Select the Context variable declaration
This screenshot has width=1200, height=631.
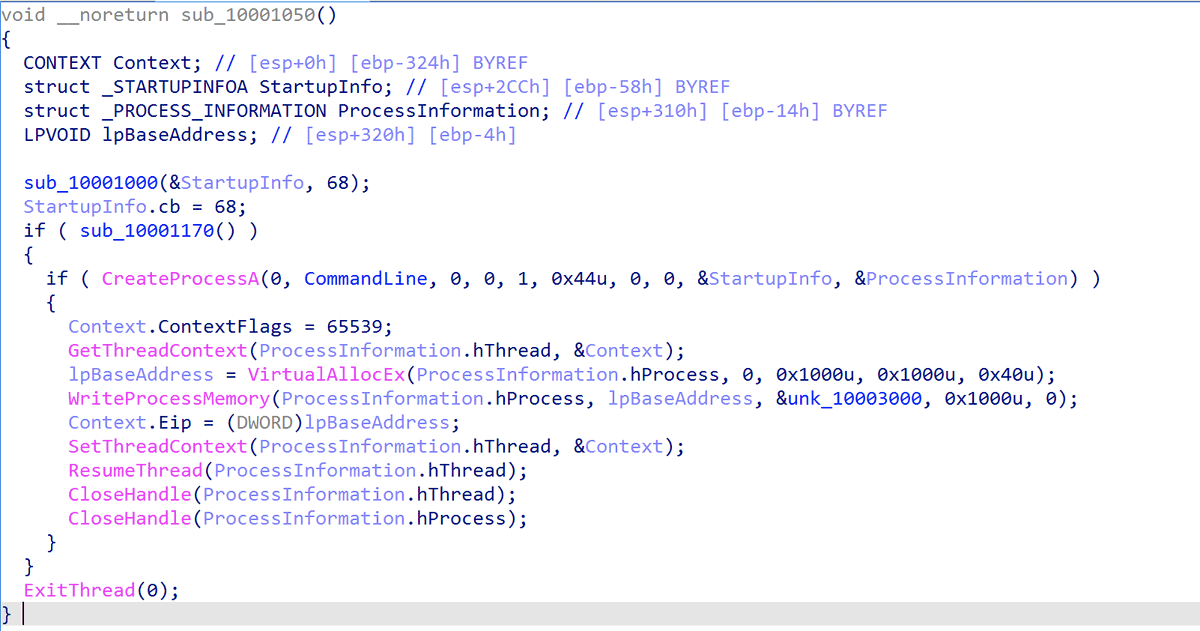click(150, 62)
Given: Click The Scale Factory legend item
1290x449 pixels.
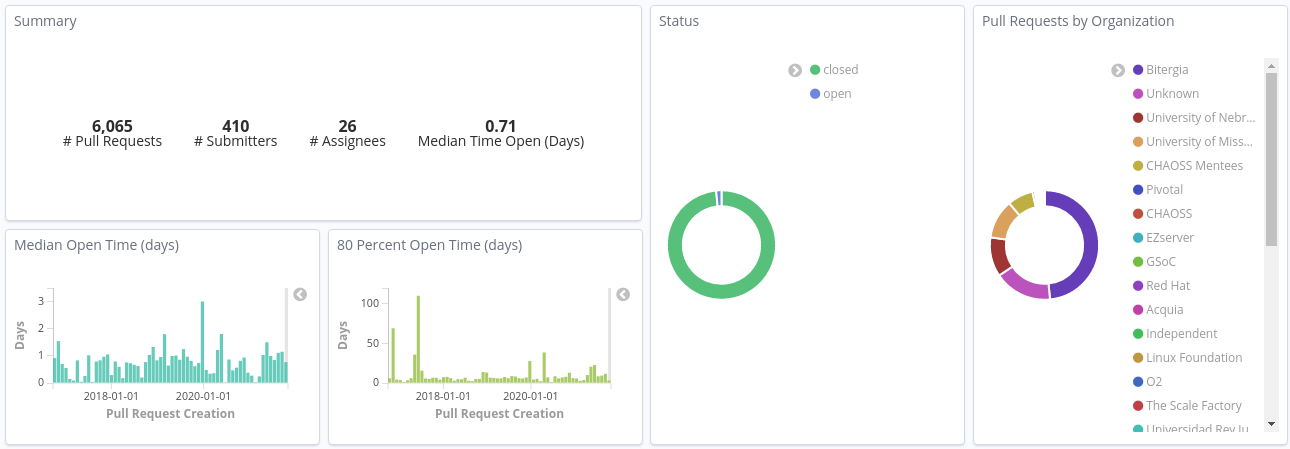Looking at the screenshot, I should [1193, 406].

◆ ◆ ◆ ◆ ◆ ◆ ◆

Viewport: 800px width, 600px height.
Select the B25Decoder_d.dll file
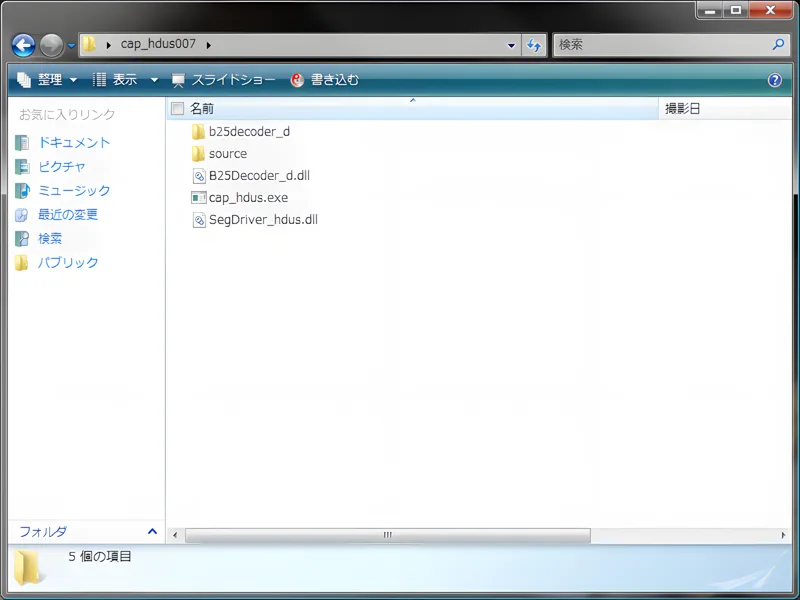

◆ ◆ ◆ ◆ ◆ ◆ ◆

--- PROBLEM ---
Please give back exactly the lines of this listing beginning at the line with "Viewport: 800px width, 600px height." and ending with the line with "Select the B25Decoder_d.dll file", both included, and nothing else.

--- TASK ANSWER ---
Viewport: 800px width, 600px height.
Select the B25Decoder_d.dll file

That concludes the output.